C’est cet ensemble qui constitue le «système domesticatoire» propre à telle ou telle société, à telle ou telle période de son histoire. Et il attire l’attention sur le fait que, «comme l’indique le mot système, les éléments qui le composent ne sont intelligibles que s’ils sont considérés ensemble ; isolés les uns des autres, ils apparaissent vides de sens.»
L’une des caractéristiques les plus visibles de notre système domesticatoire occidental moderne est la place qu’y occupent les animaux de compagnie, tant par leur nombre (plus de 45 millions en France, dont 8,4 millions de chats et 7,9 millions de chiens, répartis dans 52 % des foyers) que par leur statut, proche de celui des enfants. La faune « sauvage » occupe une position symétrique -parce que partageant la même « inutilité »- et inverse, parce qu’elle est considérée, à tort ou à raison, indemne de toute action humaine. Troisième catégorie, celle des animaux d’élevage dits de rente. Ces catégories ne sont pas totalement imperméables, comme le montre bien le cas du cheval : depuis la motorisation de l’agriculture dans les années 1950, la popularisation et la féminisation des sports équestres ont rapproché le statut culturel du cheval du statut des animaux de compagnie ; devenu proche de l’homme, il devient plus difficile voire impossible à penser en tant que nourriture.
- - -
EXERCICE DEMANDÉ 1: Dans les enregistrements, mets sous forme de tableau Markdown la partie qui commence à la ligne contenant « You are a computer-use » et se termine à la ligne contenant « pyautogui.click(x=38, y=196) », ces deux lignes comprises. Utilise les colonnes Numéro et Ligne, avec une ligne de tableau par ligne de texte, sans les lignes vides.

Enregistrements de texte et de pointage d'éléments:
- - -
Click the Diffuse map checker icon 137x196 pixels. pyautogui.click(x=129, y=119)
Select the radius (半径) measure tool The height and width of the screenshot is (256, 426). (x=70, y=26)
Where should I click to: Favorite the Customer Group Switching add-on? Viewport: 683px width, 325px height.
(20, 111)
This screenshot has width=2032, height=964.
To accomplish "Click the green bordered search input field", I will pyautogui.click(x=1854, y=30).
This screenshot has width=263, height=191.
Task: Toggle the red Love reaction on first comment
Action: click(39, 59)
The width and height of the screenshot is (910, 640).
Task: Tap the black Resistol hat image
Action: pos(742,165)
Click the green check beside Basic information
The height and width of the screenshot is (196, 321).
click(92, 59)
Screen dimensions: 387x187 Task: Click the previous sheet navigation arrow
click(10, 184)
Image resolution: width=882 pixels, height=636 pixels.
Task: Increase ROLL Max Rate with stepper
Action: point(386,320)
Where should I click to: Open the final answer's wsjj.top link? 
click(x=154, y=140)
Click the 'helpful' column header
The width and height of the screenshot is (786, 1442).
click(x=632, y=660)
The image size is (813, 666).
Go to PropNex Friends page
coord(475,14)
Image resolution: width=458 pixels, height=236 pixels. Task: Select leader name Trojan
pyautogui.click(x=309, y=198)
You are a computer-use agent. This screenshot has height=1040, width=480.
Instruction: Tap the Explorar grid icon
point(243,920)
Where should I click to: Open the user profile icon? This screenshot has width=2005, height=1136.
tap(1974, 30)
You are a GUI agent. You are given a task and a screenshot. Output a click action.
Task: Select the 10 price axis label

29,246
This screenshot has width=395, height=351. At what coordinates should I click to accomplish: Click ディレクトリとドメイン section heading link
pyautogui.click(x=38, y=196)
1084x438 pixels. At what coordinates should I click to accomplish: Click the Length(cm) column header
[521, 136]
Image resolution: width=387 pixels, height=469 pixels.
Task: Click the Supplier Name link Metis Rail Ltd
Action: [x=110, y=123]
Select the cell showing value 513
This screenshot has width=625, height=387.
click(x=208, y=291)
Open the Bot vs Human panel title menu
- - -
EXERCICE DEMANDÉ 2:
Réponds à ces questions d'après l'extrait sur le système domesticatoire :
(a) Combien d'animaux de compagnie compte-t-on en France ?
(b) Depuis quelle décennie l'agriculture est-elle motorisée ?
(c) Quelle est la troisième catégorie d'animaux citée ?

RÉSULTAT FINAL 1:
| Numéro | Ligne |
|---|---|
| 1 | You are a computer-use agent. This screenshot has height=1040, width=480. |
| 2 | Instruction: Tap the Explorar grid icon |
| 3 | point(243,920) |
| 4 | Where should I click to: Open the user profile icon? This screenshot has width=2005, height=1136. |
| 5 | tap(1974, 30) |
| 6 | You are a GUI agent. You are given a task and a screenshot. Output a click action. |
| 7 | Task: Select the 10 price axis label |
| 8 | 29,246 |
| 9 | This screenshot has width=395, height=351. At what coordinates should I click to accomplish: Click ディレクトリとドメイン section heading link |
| 10 | pyautogui.click(x=38, y=196) |

RÉSULTAT FINAL 2:
(a) Plus de 45 millions.
(b) Les années 1950.
(c) Les animaux d'élevage dits de rente.